My goal with this blog is to help other folks find the tools and tricks that help me so much. Here's one that I'd like to plug. It's a project I found on RIAForge called Deployment Builder. It was made by the hands of developers (Rob Brooks-Bilson and Adam Crump are involved) doing exactly what my team and I are trying to do, which is ease the deployment process for projects from the source code repository to any environment, whether it's staging or production.
There are two things that might make you hesistate, if my guess is right. The first is, "that's a lot of power to put into a tool/application." You're right for thinking that. The fine folks who built this tool have jumped through some sophisticated hoops to make it very well secured IMHO. I endorse their efforts and applaud the result. Being that it's installed, not hosted out there somewhere, I feel very comfortable with the product in this regard.
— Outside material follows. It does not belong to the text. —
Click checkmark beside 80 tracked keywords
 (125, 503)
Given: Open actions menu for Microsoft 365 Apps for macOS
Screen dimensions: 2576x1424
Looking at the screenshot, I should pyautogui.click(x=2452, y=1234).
The second question I'm guessing you'll ask is something like, "My infrastructure is complicated - it would be a nightmare to configure this into an application!" Yes, you might be correct here. I found, however, that this application will take you at least 60% there, depending of course on where "there" is. For me, "there" was telling Deployment Builder the tag in SVN I want to deploy, the server (configured as a name and FTP host) I want to send it to, and then click "GO".
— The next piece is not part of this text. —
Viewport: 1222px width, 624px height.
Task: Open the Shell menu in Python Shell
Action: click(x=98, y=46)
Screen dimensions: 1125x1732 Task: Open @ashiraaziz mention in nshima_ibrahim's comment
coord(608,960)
Nothing will replace the human factor here, but I see a dramatic speed increase coming now for the team and an increased "nimbleness" entering play that will allow us to juggle entire versions of products we're staging, testing, and pushing to live. No, I still don't have my one button trigger to get that OneHugeApp(TM) onto the load-balanced ColdFusion pool, but I can in just a few clicks anyway. It's a start.
And it's open source, which means perhaps we can contribute to it to help get it where it needs to be to make those kinds of things happen in one click. My motto lately has been the constant mantra, "there is no original problem." Finding this tool was a reassurance of that mantra.